SOURCE DOCUMENT:
Document:

SONS-EX 10.8 2014.03.28

Exhibit 10.8
Sonus Networks, Inc. 
2012 Amended Performance Technologies, Incorporated
Omnibus Incentive Plan

Form of Restricted Stock Award Agreement 
This RESTRICTED STOCK AWARD AGREEMENT (the “Agreement”) evidences the grant by Sonus Networks, Inc., a Delaware corporation (the “Company”), and ___ (the “Participant”) on the ___ day of___, 20___ (the “Grant Date”).
RECITALS
WHEREAS, the Company has assumed the 2012 Amended Performance Technologies, Incorporated Omnibus Incentive Plan (the “Plan”), which Plan, as amended, is incorporated herein by reference and made a part of this Agreement (capitalized terms not otherwise defined herein shall have the meanings as set forth in the Plan); and
WHEREAS, the Board of Directors of the Company (the “Board”) has determined that it is in the best interests of the Company and its stockholders to grant to the Participant the restricted stock (the “Restricted Stock”) described herein pursuant to the Plan and the terms set forth below;
NOW THEREFORE, in consideration of the mutual covenants hereinafter set forth, the parties agree as follows:
1.    Award of Restricted Stock. Subject to the terms and condition of the Plan and this Agreement and in consideration of employment services rendered and to be rendered by the Participant to the Company, the Company hereby grants to the Participant ___ shares of Common Stock (the “Shares”). The Company shall issue the Shares to the Participant either by electronic record or by stock certificate issued in the name of the Participant. The Participant agrees that unvested Shares shall be subject to forfeiture as set forth in Section 2(c) of this Agreement and the restrictions on transfer set forth in Section 4 of this Agreement. The Shares shall be deposited in escrow in accordance with Section 5 of this Agreement.

THE EXERCISE:
Continue the restricted stock award agreement above, starting right after its Section 1.

RECORDS:
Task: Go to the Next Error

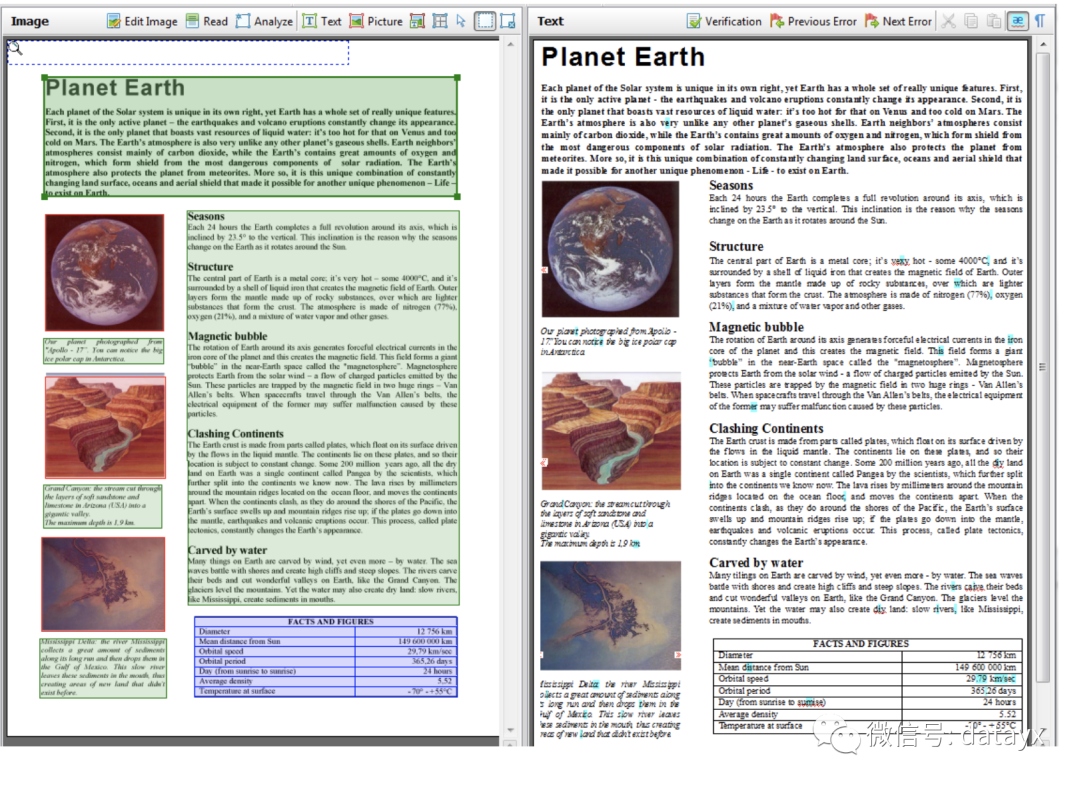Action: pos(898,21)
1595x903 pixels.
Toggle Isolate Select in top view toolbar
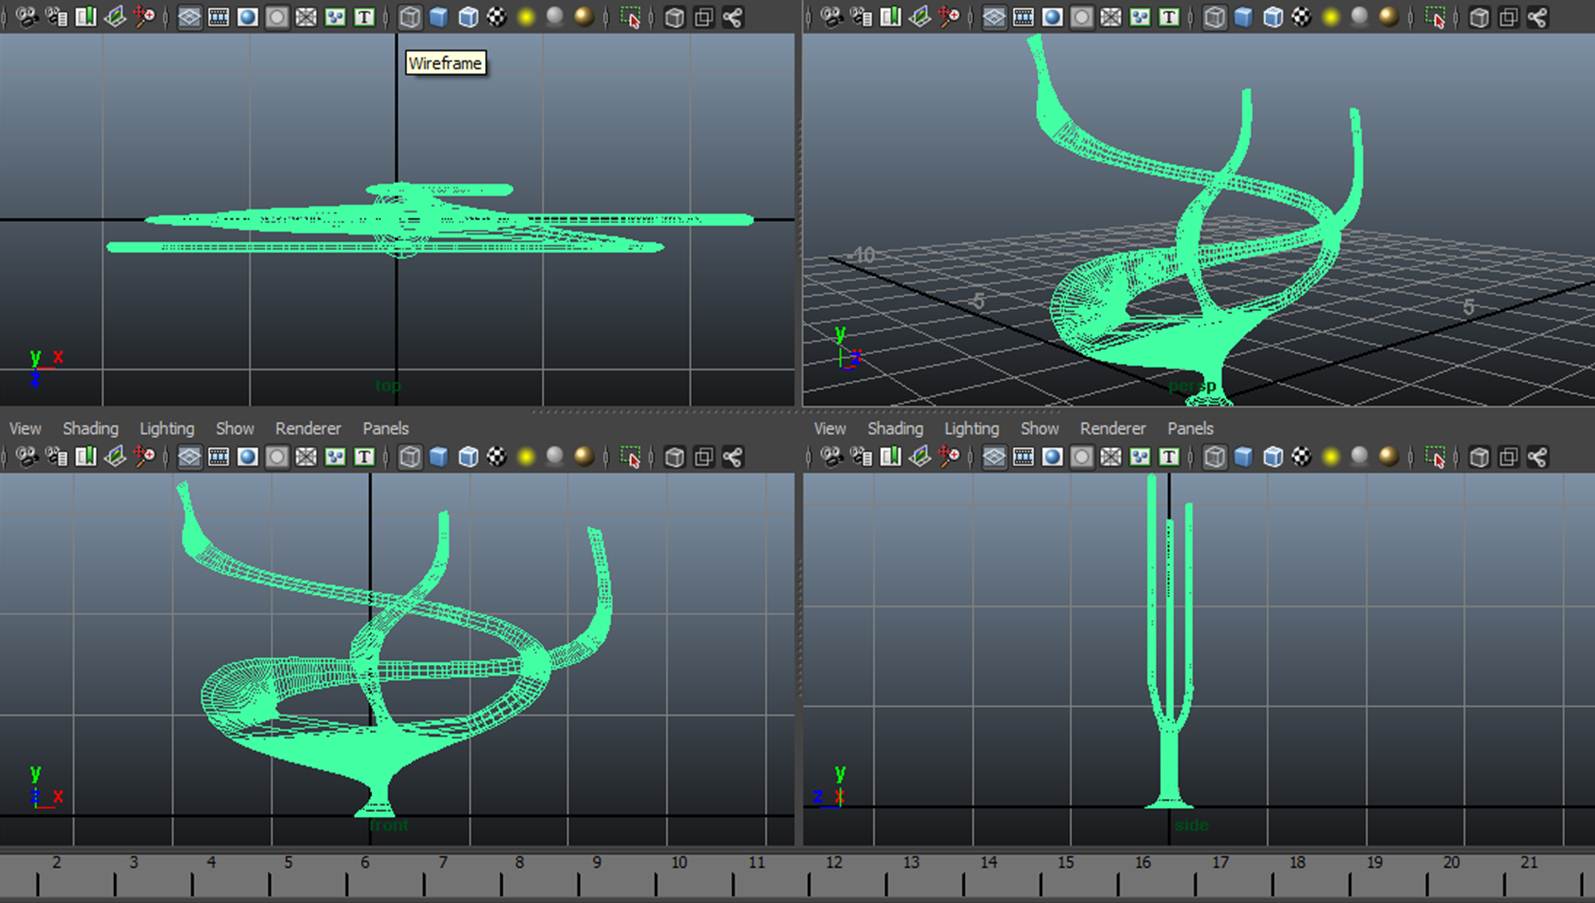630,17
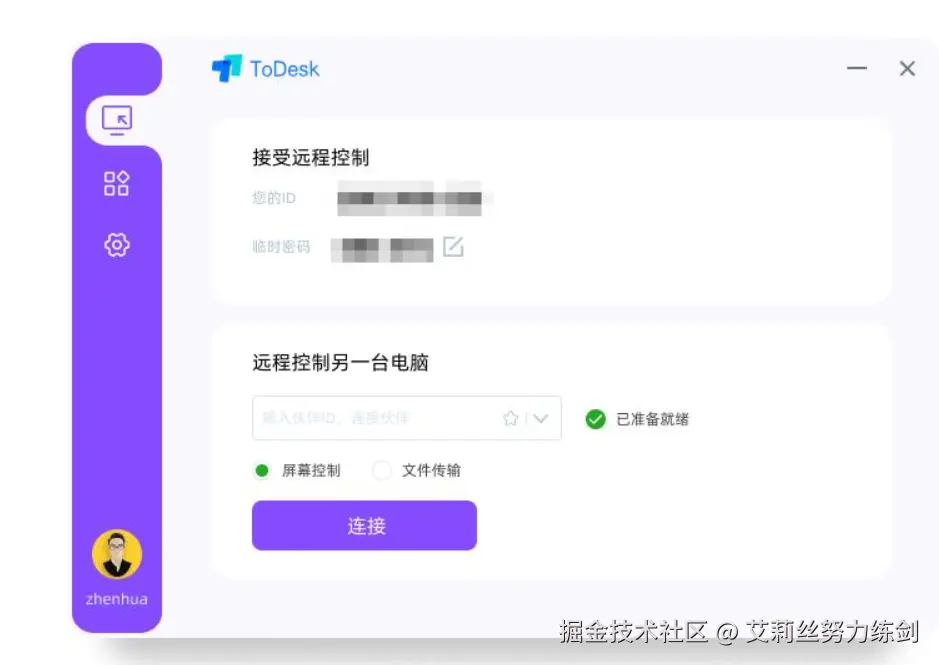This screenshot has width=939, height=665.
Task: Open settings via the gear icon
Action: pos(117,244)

THE RESULT:
2.    Vesting.
(a)    Vesting Schedule. Subject to the Participant’s continued service through the vesting date, the Shares shall vest as follows:___. Any fractional number of Shares resulting from the application of the foregoing percentages shall be rounded down to the nearest whole number of Shares. The Company may in its discretion accelerate the vesting schedule at any time.
(b)    Acceleration of Vesting. Notwithstanding Section 2(a) hereof, effective immediately prior to the consummation of a Change in Control (as defined below), an additional ___% of the number of Shares covered by this Agreement shall become vested, with the remaining unvested Shares continuing to vest pursuant to the vesting schedule set forth above; provided that such vesting schedule shall be shortened by one year.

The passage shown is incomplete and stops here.